Personally I don't think the judge would hear the case and even if they did, I don't think you'd win. And if you won I don't think you'd get a full cent.
Anything else?
And I think you're both eminently reasonable people with respectable ideologies and strong fundamentals, and I'd happy to see either of you in positions of leadership!
/diplomacy
the "no true scotch man" fallacy.
@Loklar:
If you want to sell your interpretation of libertarianism, "I acknowledge that you can be harmed, but the system will prevent you from pursuing any justice or compensation and I'm totally okay with that" is, I daresay, not going to be an appealing description.
No, I don't think we really need anything else; you've described how little you care for your fellow man's right not to get dementia, lung cancer, and heart disease.
You have quite accurately summed up exactly why I hate the libertarian position: Absolute ignorance + "Fuck you, got mine" + a horrible system for anyone who isn't a CEO—leading to streets filled with dead poor people and employees shat on by dictatorial employers.
I laughed at the "courts can't compel you to stand at a civil trial" thing. Because that's how court are now. If you get sued, is not going to force you to attend.
What he misses is that if you don't attend, then there is nobody to argue your side of the case. Which doesn't work out well.
In other words, he wants worthless courts.
Since Locke. Security of person and property rights are what government exists to protect- according to classical Liberals and libertarians, this is the only justification. Most liberals- even most small government ones- would extend this to most commonly accepted human rights. But as soon as you strip those tenets away, you're not talking about anything resembling liberalism.
Fair question, and not one with a definitive answer. Most would argue that if the law were repealed, things would fall back old ways over time. The counter-argument is that if businesses have ultimately benefited from the legislation, they would maintain the rule as a social norm. The only thing that can be said for certain is that both would occur to some extent.

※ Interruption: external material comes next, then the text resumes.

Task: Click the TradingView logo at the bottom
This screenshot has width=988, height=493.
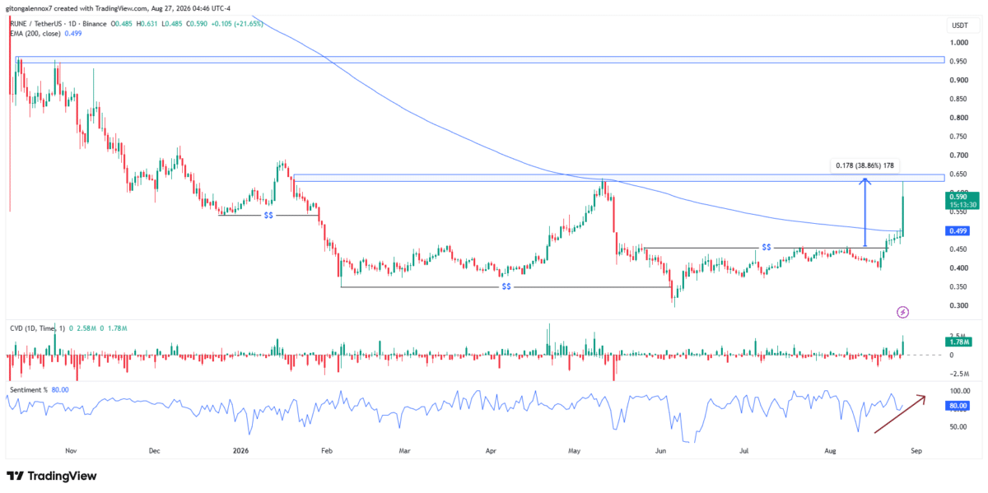Action: coord(51,476)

This case has economic consequences that make it harder to predict. Efforts in social engineering, such as affirmative action, are explicitly temporary corrective measures that must be reviewed and ultimately repealed. With the indoor smoking laws, it's uncertain whether or not norms might just snap back. Keeping the law in place is to err on the side of caution, and as time goes on, the cost of its implementation will diminish. So...the utility of repealing the law is questionable at best.
Let's not be ridiculous and pretend that a large part of smoking-bans isn't about "enforcing wise habits". Even the most cynical person would agree with the most idealistic person that these kind of laws are at least partly about stopping the evils of smoking.
The same thing that's wrong with the long run: eventually we're all dead. Some people would like to start reducing lung cancer/heart disease/whatever ill you want to talk about now, instead of waiting for the market to provide a solution at some nebulous-but-far-off point in the future.